NordVPN operates under the jurisdiction of Panama and will not comply with requests from foreign governments and law enforcement agencies. We are 100% committed to our zero-logs policy – we never log the activities of our users to ensure their ultimate privacy and security”.
Is there any point to Warrant Canaries? Well…
VPNs are companies that rely on their ability to offer users privacy and anonymity when they browse the web. That is because warrant canaries are useful elements to the experience: they indicate that the service has not received any petitions to share information about the users’ performance and usage. However, let’s be clear, most of the biggest VPNs don’t have warrant canaries because they don’t need them. They have good legal terms and teams.
A subpoena or a warrant is the equivalent of demand of disclosing information about one or several users of a VPN service. If a provider received such notification, it would be under an obligation of complying and facilitating the government or agency what they may need, so having a canary gives the user a sense of security when browsing the web with that VPN. It is beneficial to the user when a VPN or a site that they use has a canary because it shows that the matter is relevant to them. At least they are concerned about your privacy! If a page doesn’t have a canary, privacy-aware customers could believe that they are feeding information about the users’ logs and activity to authorities.
Warrant canaries are somewhat beneficial because they can serve as an indirect warning that something is going on. Companies use this tool to show that they are reliable and responsible and that they care about the privacy of its clients. What brings peace to everybody’s minds, though, is the constant update of these canaries. But a lot of that time, that might not even happen!
Warrant Canaries – Not that Useful After All?
There are many situations in which warrant canaries can’t be trusted–which makes them in most ways, a bit useless.
Of course, a VPN provider may claim that it will publish a relatively frequent warrant canary in its site. It is a good idea on the surface, and people will think that they don’t keep logs of users’ activity, or they won’t comply with subpoenas, warrants or other law enforcement agencies’ petitions. However, numerous people have come to doubt the real substance behind warrant canaries. The use of warrant canaries has never endured a legal scenario. In fact, Australia has outlawed them, and the UK could follow soon.
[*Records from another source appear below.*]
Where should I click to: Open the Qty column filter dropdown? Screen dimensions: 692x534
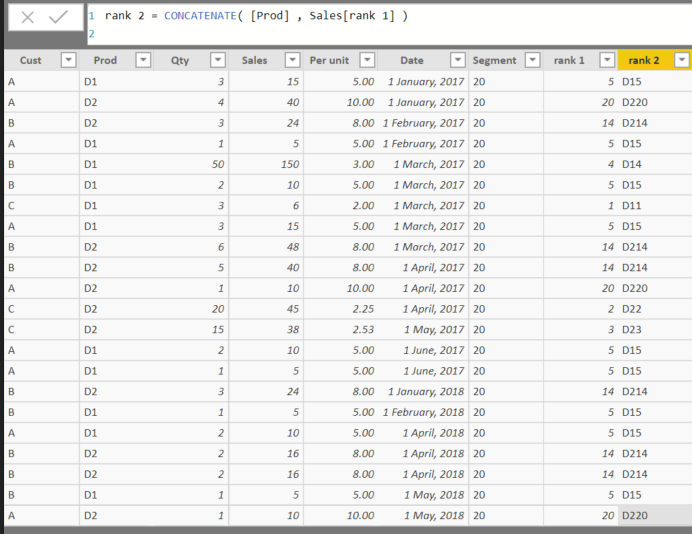click(x=218, y=60)
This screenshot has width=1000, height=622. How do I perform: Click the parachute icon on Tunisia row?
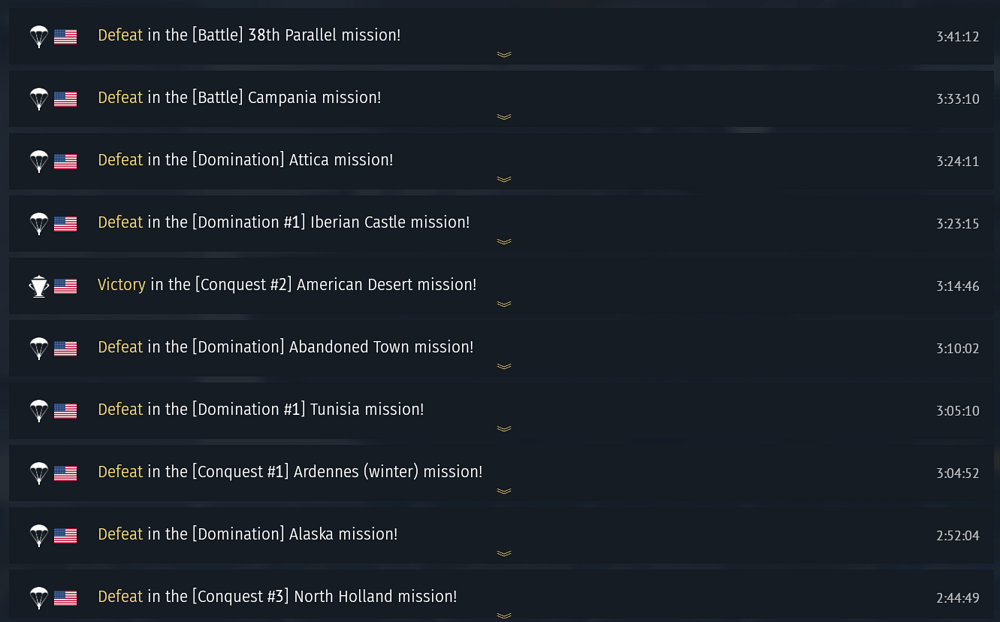point(39,411)
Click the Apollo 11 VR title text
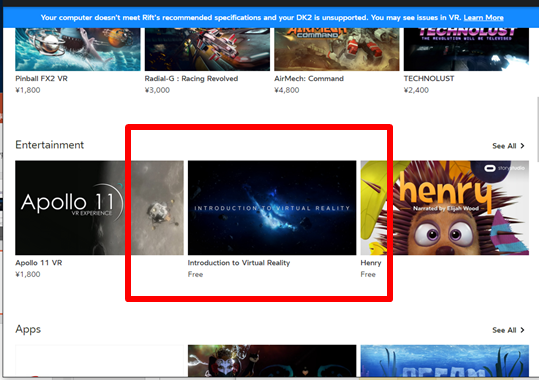 pos(38,263)
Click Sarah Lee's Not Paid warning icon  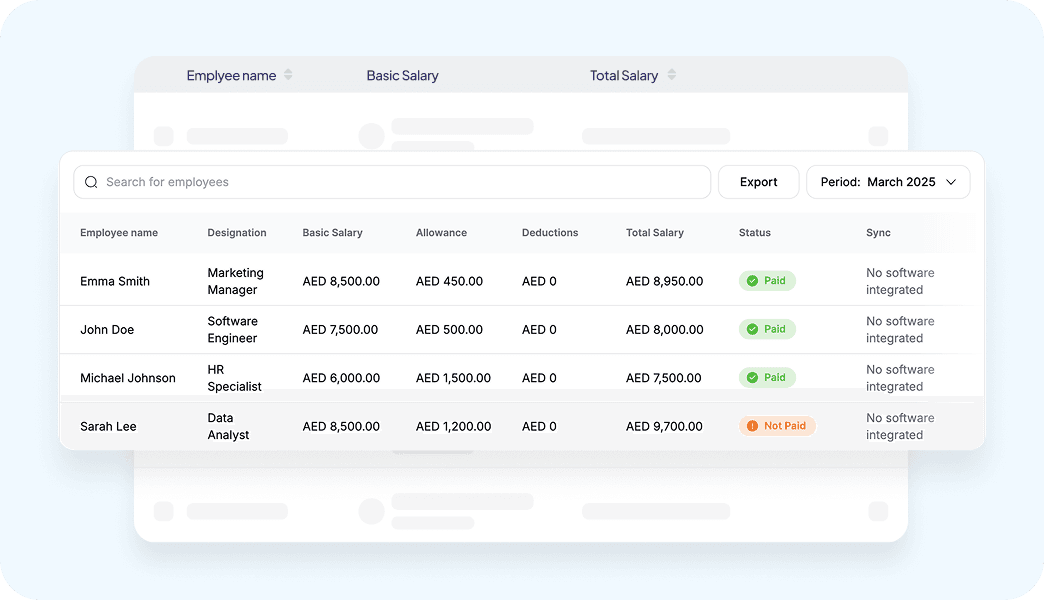point(752,426)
On the other hand, there is the possibility that, depending on the situation and country, governmental authorities take over a web page and the latter issues false updates, misleading users with a fake warrant canary, although securing it with a PGP key is supposed to alleviate those concerns, at least in theory.To convince people of the authenticity of the warrant canary, some sites make multiple high ranked officials within the company digitally sign the declaration, to avoid bribes, for the most part, to give away any security or PGP keys.
The primary issue for users that worry about privacy, however, is that when the warrant canary of a website (especially if it has been up for a long time) disappears – this is called “triggering” it within the industry – no one seems to notice or even care. That is worrisome since the details of hypothetical warrants or subpoenas are not public: they could be forcing the VPN service to provide information of a single, specific user, or they could all be involved in the investigation, so the agency gathers data and activity from every customer.
In conclusion, government meddling has created the need for introducing warrant canaries in VPN services. But not every provider has adopted the measure, because warrant canaries, when comes push to shove, have many flaws and aren’t that useful.